## Task material
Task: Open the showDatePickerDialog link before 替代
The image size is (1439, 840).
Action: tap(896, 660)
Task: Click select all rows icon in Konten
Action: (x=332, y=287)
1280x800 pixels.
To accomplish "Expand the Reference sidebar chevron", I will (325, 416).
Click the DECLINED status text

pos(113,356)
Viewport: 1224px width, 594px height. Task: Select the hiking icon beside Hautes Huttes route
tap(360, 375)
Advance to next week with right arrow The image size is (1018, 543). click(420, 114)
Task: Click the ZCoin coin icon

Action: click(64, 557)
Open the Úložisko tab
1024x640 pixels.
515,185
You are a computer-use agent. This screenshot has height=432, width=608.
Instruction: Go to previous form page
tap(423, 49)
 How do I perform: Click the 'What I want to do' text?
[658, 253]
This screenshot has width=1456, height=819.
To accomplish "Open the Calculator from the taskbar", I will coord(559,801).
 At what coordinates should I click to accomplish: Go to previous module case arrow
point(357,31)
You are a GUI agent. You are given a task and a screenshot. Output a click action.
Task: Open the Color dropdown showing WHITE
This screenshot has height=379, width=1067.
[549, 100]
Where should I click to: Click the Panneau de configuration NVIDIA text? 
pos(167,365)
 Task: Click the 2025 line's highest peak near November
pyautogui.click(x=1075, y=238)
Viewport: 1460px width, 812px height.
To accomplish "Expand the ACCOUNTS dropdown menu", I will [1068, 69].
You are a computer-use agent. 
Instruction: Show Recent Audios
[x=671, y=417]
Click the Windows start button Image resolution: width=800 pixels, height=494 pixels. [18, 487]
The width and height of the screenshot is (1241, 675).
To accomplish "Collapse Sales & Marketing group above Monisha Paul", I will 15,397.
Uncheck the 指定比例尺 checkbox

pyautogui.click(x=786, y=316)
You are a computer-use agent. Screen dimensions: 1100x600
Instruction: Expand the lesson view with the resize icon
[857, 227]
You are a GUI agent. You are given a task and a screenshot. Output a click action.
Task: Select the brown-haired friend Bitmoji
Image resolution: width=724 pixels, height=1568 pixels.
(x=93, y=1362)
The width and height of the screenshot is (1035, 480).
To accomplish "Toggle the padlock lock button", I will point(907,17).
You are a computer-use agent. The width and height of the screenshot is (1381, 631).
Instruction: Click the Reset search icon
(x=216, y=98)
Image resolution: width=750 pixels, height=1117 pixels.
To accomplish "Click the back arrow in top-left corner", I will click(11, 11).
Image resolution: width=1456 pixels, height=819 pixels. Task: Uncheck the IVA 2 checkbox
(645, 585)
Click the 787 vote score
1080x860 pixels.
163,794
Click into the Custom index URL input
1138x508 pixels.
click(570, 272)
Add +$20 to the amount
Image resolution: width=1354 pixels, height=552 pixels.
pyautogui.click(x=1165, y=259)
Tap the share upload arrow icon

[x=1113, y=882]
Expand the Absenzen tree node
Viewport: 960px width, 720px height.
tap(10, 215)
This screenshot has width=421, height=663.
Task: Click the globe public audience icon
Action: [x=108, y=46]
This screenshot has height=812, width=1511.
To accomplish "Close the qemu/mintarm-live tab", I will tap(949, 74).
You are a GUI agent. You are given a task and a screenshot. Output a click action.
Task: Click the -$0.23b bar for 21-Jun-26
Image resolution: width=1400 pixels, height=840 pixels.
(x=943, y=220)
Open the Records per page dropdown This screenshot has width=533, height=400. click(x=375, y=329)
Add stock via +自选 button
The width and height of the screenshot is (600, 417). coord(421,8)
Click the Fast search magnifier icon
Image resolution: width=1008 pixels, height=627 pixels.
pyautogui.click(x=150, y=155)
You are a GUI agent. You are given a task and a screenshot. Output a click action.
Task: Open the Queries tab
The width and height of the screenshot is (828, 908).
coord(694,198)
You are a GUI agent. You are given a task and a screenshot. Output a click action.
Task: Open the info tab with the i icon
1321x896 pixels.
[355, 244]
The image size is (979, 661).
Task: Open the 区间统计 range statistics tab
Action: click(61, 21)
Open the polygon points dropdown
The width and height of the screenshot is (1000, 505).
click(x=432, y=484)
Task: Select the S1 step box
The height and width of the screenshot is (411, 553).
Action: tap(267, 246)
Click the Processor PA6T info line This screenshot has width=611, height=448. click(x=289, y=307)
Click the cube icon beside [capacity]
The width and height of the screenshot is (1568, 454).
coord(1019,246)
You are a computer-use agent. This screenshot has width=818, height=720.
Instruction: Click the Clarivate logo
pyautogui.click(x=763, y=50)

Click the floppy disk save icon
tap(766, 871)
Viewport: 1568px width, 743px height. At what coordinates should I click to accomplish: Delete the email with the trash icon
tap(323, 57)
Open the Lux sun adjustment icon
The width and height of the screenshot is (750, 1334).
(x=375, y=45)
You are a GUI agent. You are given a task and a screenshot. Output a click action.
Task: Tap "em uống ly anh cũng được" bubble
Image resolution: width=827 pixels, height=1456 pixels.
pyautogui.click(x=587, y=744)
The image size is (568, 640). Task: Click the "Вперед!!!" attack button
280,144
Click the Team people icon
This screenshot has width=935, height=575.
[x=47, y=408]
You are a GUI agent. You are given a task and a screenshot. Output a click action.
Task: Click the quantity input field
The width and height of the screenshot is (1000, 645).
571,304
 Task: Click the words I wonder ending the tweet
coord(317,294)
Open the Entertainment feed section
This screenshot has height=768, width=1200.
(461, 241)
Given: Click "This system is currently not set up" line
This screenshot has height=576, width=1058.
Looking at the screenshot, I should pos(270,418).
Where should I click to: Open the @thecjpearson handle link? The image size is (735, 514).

## Task brief
Give the records above again in full, keeping every character unchanged.

## Written response
Task: Open the showDatePickerDialog link before 替代
The image size is (1439, 840).
Action: tap(896, 660)
Task: Click select all rows icon in Konten
Action: (x=332, y=287)
1280x800 pixels.
To accomplish "Expand the Reference sidebar chevron", I will (325, 416).
Click the DECLINED status text

pos(113,356)
Viewport: 1224px width, 594px height. Task: Select the hiking icon beside Hautes Huttes route
tap(360, 375)
Advance to next week with right arrow The image size is (1018, 543). click(420, 114)
Task: Click the ZCoin coin icon

Action: click(64, 557)
Open the Úložisko tab
1024x640 pixels.
515,185
You are a computer-use agent. This screenshot has height=432, width=608.
Instruction: Go to previous form page
tap(423, 49)
 How do I perform: Click the 'What I want to do' text?
[658, 253]
This screenshot has width=1456, height=819.
To accomplish "Open the Calculator from the taskbar", I will coord(559,801).
 At what coordinates should I click to accomplish: Go to previous module case arrow
point(357,31)
You are a GUI agent. You are given a task and a screenshot. Output a click action.
Task: Open the Color dropdown showing WHITE
This screenshot has height=379, width=1067.
[549, 100]
Where should I click to: Click the Panneau de configuration NVIDIA text? 
pos(167,365)
 Task: Click the 2025 line's highest peak near November
pyautogui.click(x=1075, y=238)
Viewport: 1460px width, 812px height.
To accomplish "Expand the ACCOUNTS dropdown menu", I will [1068, 69].
You are a computer-use agent. 
Instruction: Show Recent Audios
[x=671, y=417]
Click the Windows start button Image resolution: width=800 pixels, height=494 pixels. [18, 487]
The width and height of the screenshot is (1241, 675).
To accomplish "Collapse Sales & Marketing group above Monisha Paul", I will 15,397.
Uncheck the 指定比例尺 checkbox

pyautogui.click(x=786, y=316)
You are a computer-use agent. Screen dimensions: 1100x600
Instruction: Expand the lesson view with the resize icon
[857, 227]
You are a GUI agent. You are given a task and a screenshot. Output a click action.
Task: Select the brown-haired friend Bitmoji
Image resolution: width=724 pixels, height=1568 pixels.
(x=93, y=1362)
The width and height of the screenshot is (1035, 480).
To accomplish "Toggle the padlock lock button", I will point(907,17).
You are a computer-use agent. The width and height of the screenshot is (1381, 631).
Instruction: Click the Reset search icon
(x=216, y=98)
Image resolution: width=750 pixels, height=1117 pixels.
To accomplish "Click the back arrow in top-left corner", I will click(11, 11).
Image resolution: width=1456 pixels, height=819 pixels. Task: Uncheck the IVA 2 checkbox
(645, 585)
Click the 787 vote score
1080x860 pixels.
163,794
Click into the Custom index URL input
1138x508 pixels.
click(570, 272)
Add +$20 to the amount
Image resolution: width=1354 pixels, height=552 pixels.
pyautogui.click(x=1165, y=259)
Tap the share upload arrow icon

[x=1113, y=882]
Expand the Absenzen tree node
Viewport: 960px width, 720px height.
tap(10, 215)
This screenshot has width=421, height=663.
Task: Click the globe public audience icon
Action: [x=108, y=46]
This screenshot has height=812, width=1511.
To accomplish "Close the qemu/mintarm-live tab", I will tap(949, 74).
You are a GUI agent. You are given a task and a screenshot. Output a click action.
Task: Click the -$0.23b bar for 21-Jun-26
Image resolution: width=1400 pixels, height=840 pixels.
(x=943, y=220)
Open the Records per page dropdown This screenshot has width=533, height=400. click(x=375, y=329)
Add stock via +自选 button
The width and height of the screenshot is (600, 417). coord(421,8)
Click the Fast search magnifier icon
Image resolution: width=1008 pixels, height=627 pixels.
pyautogui.click(x=150, y=155)
You are a GUI agent. You are given a task and a screenshot. Output a click action.
Task: Open the Queries tab
The width and height of the screenshot is (828, 908).
coord(694,198)
You are a GUI agent. You are given a task and a screenshot. Output a click action.
Task: Open the info tab with the i icon
1321x896 pixels.
[355, 244]
The image size is (979, 661).
Task: Open the 区间统计 range statistics tab
Action: click(61, 21)
Open the polygon points dropdown
The width and height of the screenshot is (1000, 505).
click(x=432, y=484)
Task: Select the S1 step box
The height and width of the screenshot is (411, 553).
Action: tap(267, 246)
Click the Processor PA6T info line This screenshot has width=611, height=448. click(x=289, y=307)
Click the cube icon beside [capacity]
The width and height of the screenshot is (1568, 454).
coord(1019,246)
You are a computer-use agent. This screenshot has width=818, height=720.
Instruction: Click the Clarivate logo
pyautogui.click(x=763, y=50)

Click the floppy disk save icon
tap(766, 871)
Viewport: 1568px width, 743px height. At what coordinates should I click to accomplish: Delete the email with the trash icon
tap(323, 57)
Open the Lux sun adjustment icon
The width and height of the screenshot is (750, 1334).
(x=375, y=45)
You are a GUI agent. You are given a task and a screenshot. Output a click action.
Task: Tap "em uống ly anh cũng được" bubble
Image resolution: width=827 pixels, height=1456 pixels.
pyautogui.click(x=587, y=744)
The image size is (568, 640). Task: Click the "Вперед!!!" attack button
280,144
Click the Team people icon
This screenshot has width=935, height=575.
[x=47, y=408]
You are a GUI agent. You are given a task and a screenshot. Output a click action.
Task: Click the quantity input field
The width and height of the screenshot is (1000, 645).
571,304
 Task: Click the words I wonder ending the tweet
coord(317,294)
Open the Entertainment feed section
This screenshot has height=768, width=1200.
(461, 241)
Given: Click "This system is currently not set up" line
This screenshot has height=576, width=1058.
Looking at the screenshot, I should pos(270,418).
Where should I click to: Open the @thecjpearson handle link? The image size is (735, 514).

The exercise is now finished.